I have a set of N number of points $P=(x,y)$ that are i.i.d uniformly distributed inside the unit circle $C_1$ with center (0,0), each point $P$ represents a point on the circumference of a circle $C_{r_p} = C_{\sqrt{x^2+y^2}}$ where $r_p$ is the radius of the circle that $P$ lies on. Two points are randomly selected from the set, $P_1$ and $P_2$, what is the probability that $P_2$ lies inside the circle $C_{r_1}$ defined by $P_1$. I worked it out to be $\frac{1}{N}\frac{1}{N-1}\frac{1}{3}$ but i'm not this is correct. My workings are: $\Pr(P_1) = 1/N$
$\Pr(P_2) = 1/(N-1)$
For any given point $P$ the probability $Pr(P_2\in C_{r_p}) = A(C_{r_p})/A(C_1)$ where A is the area, and $r_p$ is the radius of the circle defined by $P$
Integrating this over all possible $r_p$'s gives $\frac{1}{A(C_1)}\int^1_0\pi r^2 dr = \frac{1}{\pi}\times\frac{1}{3}\pi = \frac{1}{3}$
Multiply this by the probability of picking the points gives $\frac{1}{N}\frac{1}{N-1}\frac{1}{3}$
Is this correct?
The comments already contain most of what there is to say; I'll write it out as an answer and show why your integration yielded $\frac13$ instead of the correct value of $\frac12$.
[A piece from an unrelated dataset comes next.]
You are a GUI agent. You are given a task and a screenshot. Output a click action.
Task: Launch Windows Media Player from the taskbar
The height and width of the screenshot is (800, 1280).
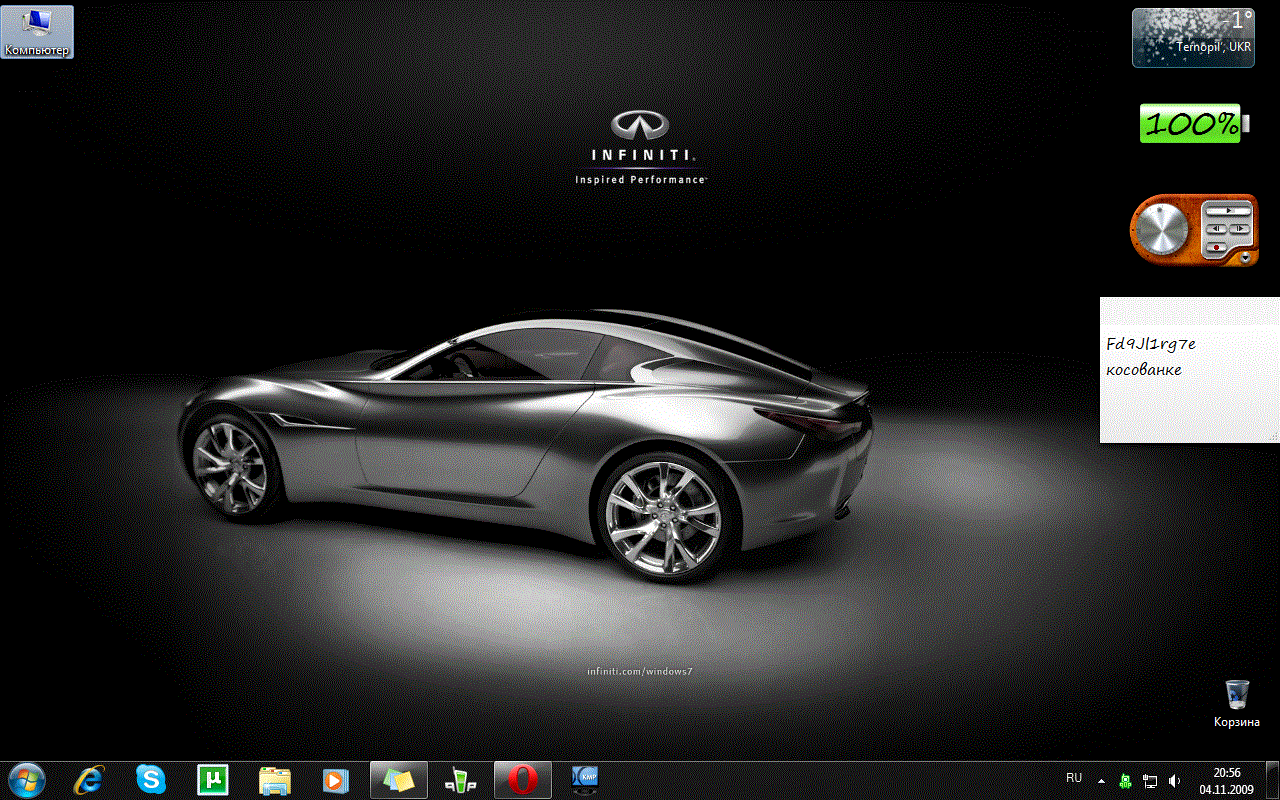pyautogui.click(x=336, y=779)
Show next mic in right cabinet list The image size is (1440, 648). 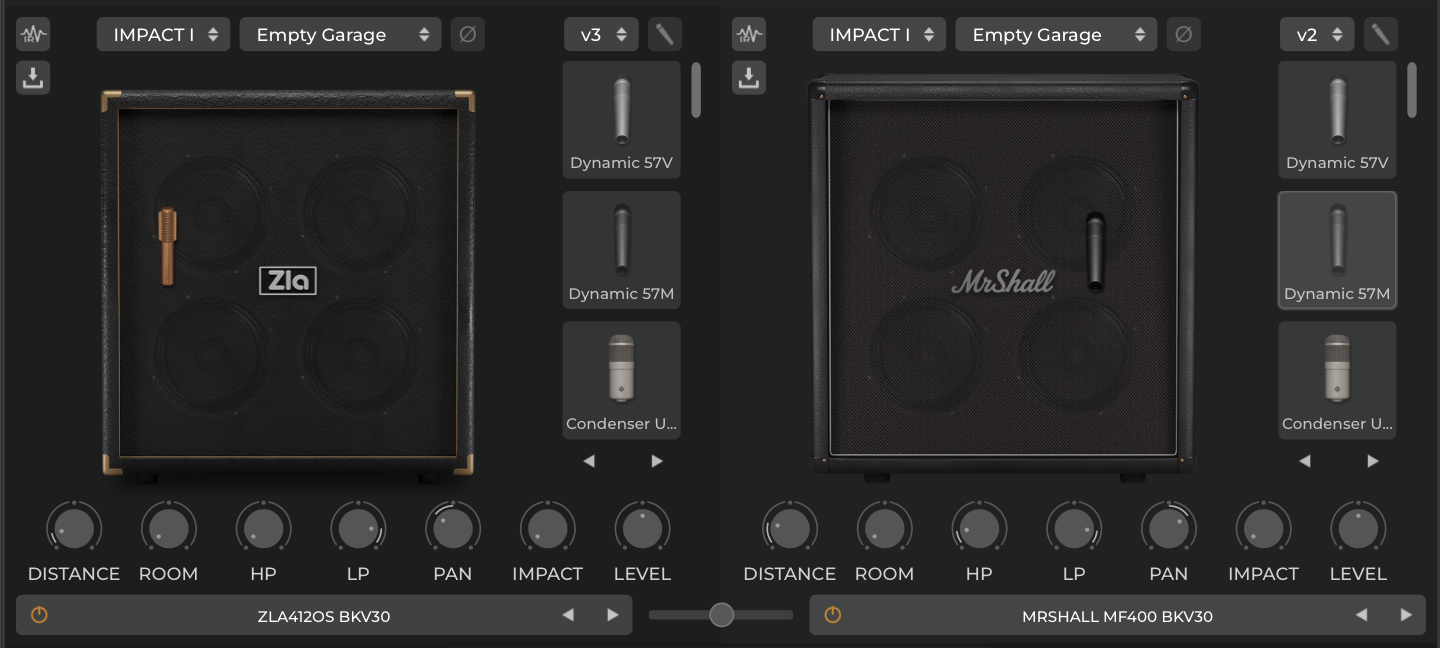point(1373,461)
First, the probabilities of picking these particular points don't enter into the result. You're not being asked about the probability of picking these points but about the probability that, once you've picked them, the first lies inside the circle defined by the other. As was pointed out in the comments, this has nothing to do with $N$; the entire construction of $2$ points being picked from $N$ points that are uniformly distributed is irrelevant and an unnecessary distraction; at the end of it you simply have two points that are uniformly distributed, and that's all you need to know.
In fact, you don't even need to know that; all you need to know is that they're identically and continuously distributed, since, as achille hui has pointed out the answer $\frac12$ is determined entirely by symmetry, and all you need for this symmetry to obtain is that the distributions are identical and that the radii are almost surely different (which is why the distribution should be continuous).
As to why your integration yielded $\frac13$ instead of $\frac12$: You calculated as if all radii were equally likely. They're not; more of the circle's area is at larger radii than at smaller radii. The density of points at $r$ is proportional to the circumference $2\pi r$ of the circle at $r$, so the probability that you're looking for is
$$ \frac1\pi\frac{\int_0^12\pi r\mathrm dr\pi r^2}{\int_0^12\pi r\mathrm dr}=\frac{\int_0^1r^3\mathrm dr}{\int_0^1r\mathrm dr}=\frac{\frac14}{\frac12}=\frac12\;. $$